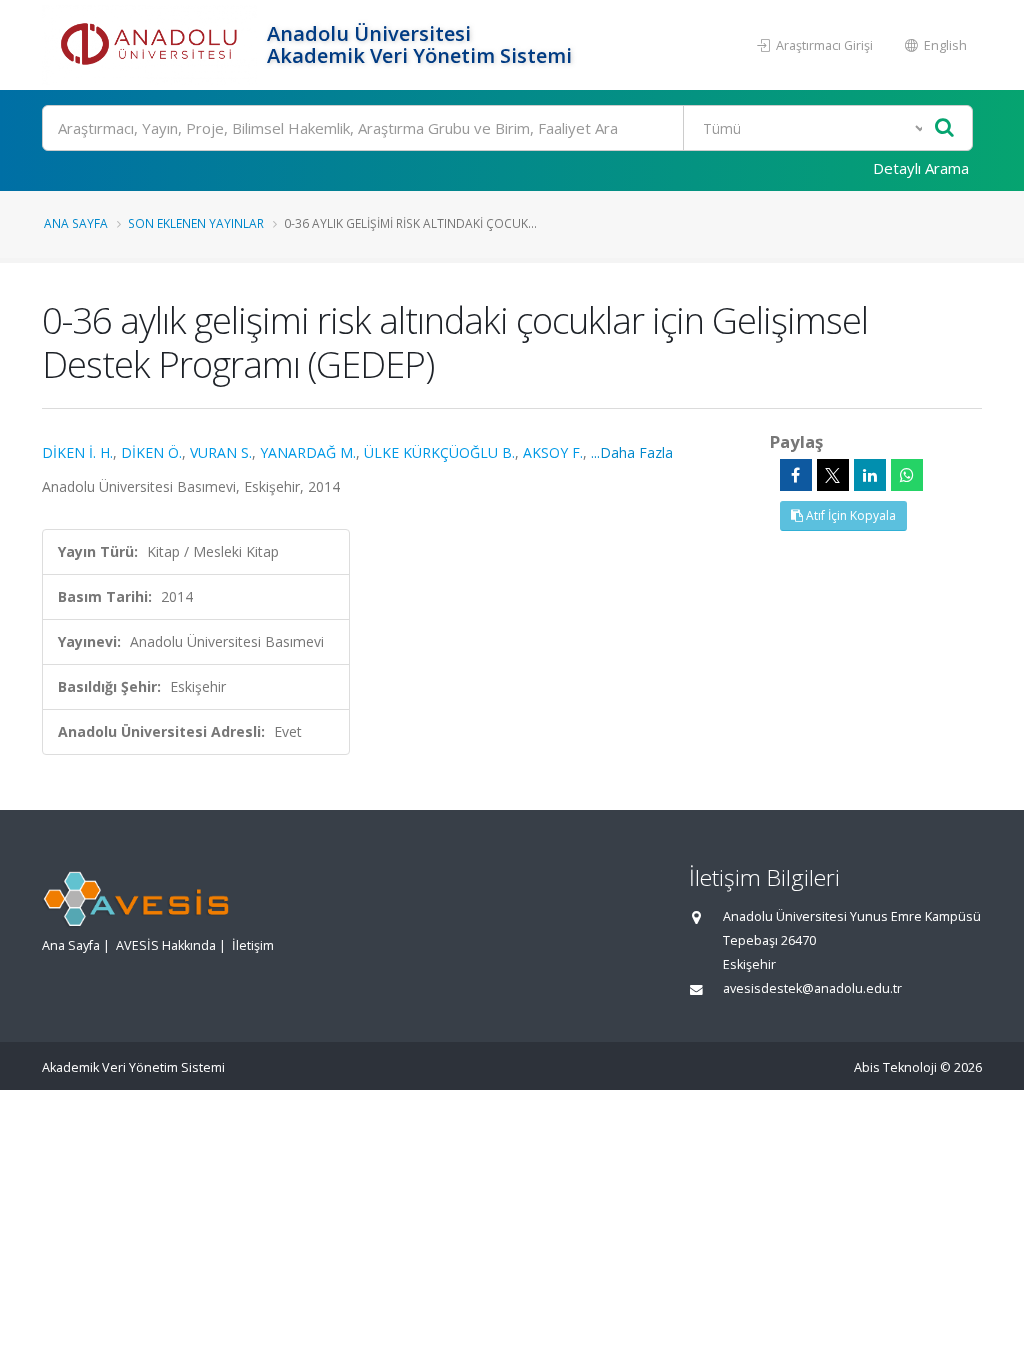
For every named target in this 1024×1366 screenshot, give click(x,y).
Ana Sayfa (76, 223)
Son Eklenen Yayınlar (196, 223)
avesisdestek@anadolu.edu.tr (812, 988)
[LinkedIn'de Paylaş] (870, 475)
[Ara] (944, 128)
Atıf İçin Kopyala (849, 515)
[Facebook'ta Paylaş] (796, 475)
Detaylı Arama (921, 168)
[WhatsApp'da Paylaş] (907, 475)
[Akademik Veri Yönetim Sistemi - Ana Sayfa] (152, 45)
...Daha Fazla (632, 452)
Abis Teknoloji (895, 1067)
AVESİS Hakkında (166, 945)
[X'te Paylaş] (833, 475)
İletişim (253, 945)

◇ ◇ ◇ ◇

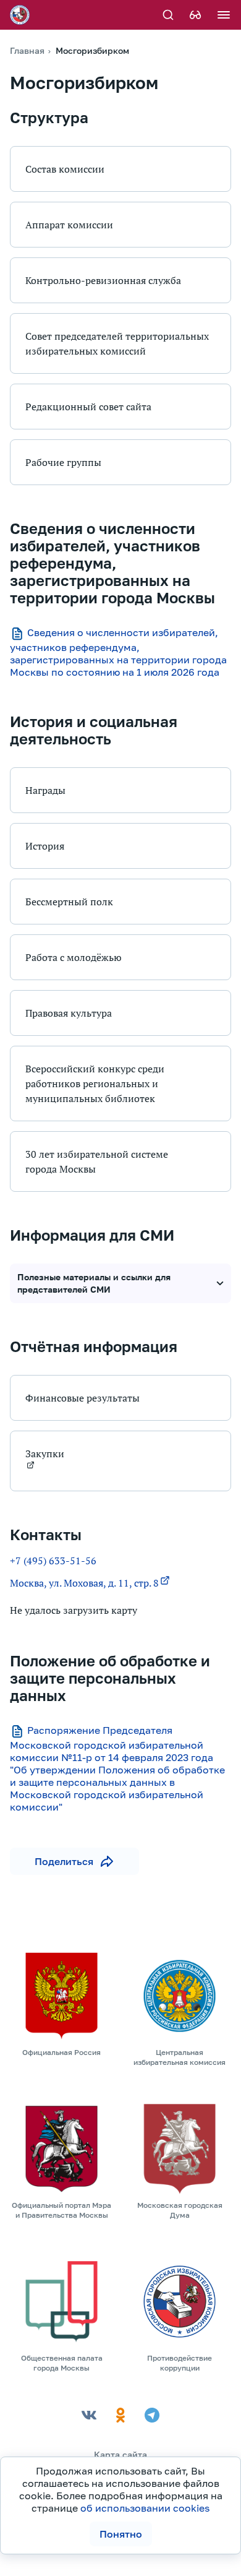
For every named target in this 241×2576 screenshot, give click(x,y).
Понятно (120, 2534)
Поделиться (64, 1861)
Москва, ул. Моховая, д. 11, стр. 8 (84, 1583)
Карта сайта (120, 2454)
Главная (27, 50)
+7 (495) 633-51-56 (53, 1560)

◇ ◇ ◇ ◇

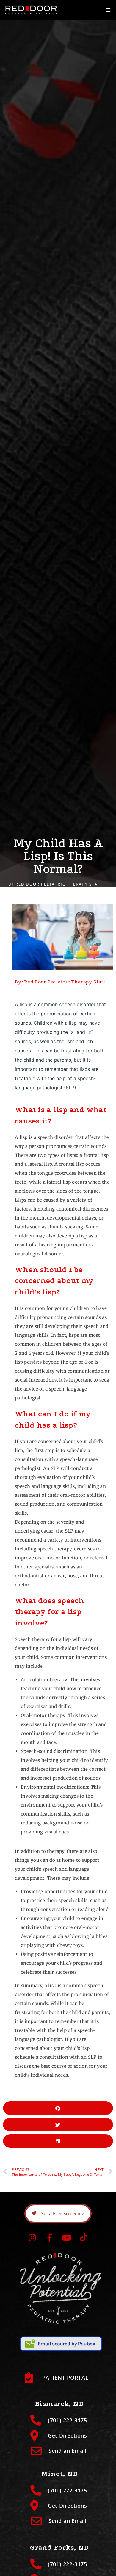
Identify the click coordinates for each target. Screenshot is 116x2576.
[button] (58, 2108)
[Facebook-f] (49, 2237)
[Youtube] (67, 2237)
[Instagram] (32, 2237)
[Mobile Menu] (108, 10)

◇ ◇ ◇ ◇

Every line of the listing that includes the word "this" must be copied.

For every named target in this 1024×1366 screenshot, give click(x,y).
For every named target in this 241×2576 screenshot, give click(x,y).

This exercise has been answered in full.